◆ What this task involves:
Retype all of the data below, line by line, without changing a single character.
------------------------------------
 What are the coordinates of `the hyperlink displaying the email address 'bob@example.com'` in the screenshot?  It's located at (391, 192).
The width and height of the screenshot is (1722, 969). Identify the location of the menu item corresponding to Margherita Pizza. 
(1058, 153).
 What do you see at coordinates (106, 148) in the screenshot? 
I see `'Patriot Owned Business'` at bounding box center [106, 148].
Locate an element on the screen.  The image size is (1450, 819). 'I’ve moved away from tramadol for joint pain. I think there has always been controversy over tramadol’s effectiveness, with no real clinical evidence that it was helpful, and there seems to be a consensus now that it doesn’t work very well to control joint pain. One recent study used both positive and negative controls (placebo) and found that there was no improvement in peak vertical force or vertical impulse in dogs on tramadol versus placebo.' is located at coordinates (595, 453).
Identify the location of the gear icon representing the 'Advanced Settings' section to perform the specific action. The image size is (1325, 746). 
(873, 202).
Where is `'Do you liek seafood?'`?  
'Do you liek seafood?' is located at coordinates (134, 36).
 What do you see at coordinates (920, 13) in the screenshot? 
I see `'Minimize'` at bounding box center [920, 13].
------------------------------------
◆ Task output:
 What are the coordinates of `the hyperlink displaying the email address 'bob@example.com'` in the screenshot?  It's located at (391, 192).
The width and height of the screenshot is (1722, 969). Identify the location of the menu item corresponding to Margherita Pizza. 
(1058, 153).
 What do you see at coordinates (106, 148) in the screenshot? 
I see `'Patriot Owned Business'` at bounding box center [106, 148].
Locate an element on the screen.  The image size is (1450, 819). 'I’ve moved away from tramadol for joint pain. I think there has always been controversy over tramadol’s effectiveness, with no real clinical evidence that it was helpful, and there seems to be a consensus now that it doesn’t work very well to control joint pain. One recent study used both positive and negative controls (placebo) and found that there was no improvement in peak vertical force or vertical impulse in dogs on tramadol versus placebo.' is located at coordinates (595, 453).
Identify the location of the gear icon representing the 'Advanced Settings' section to perform the specific action. The image size is (1325, 746). 
(873, 202).
Where is `'Do you liek seafood?'`?  
'Do you liek seafood?' is located at coordinates (134, 36).
 What do you see at coordinates (920, 13) in the screenshot? 
I see `'Minimize'` at bounding box center [920, 13].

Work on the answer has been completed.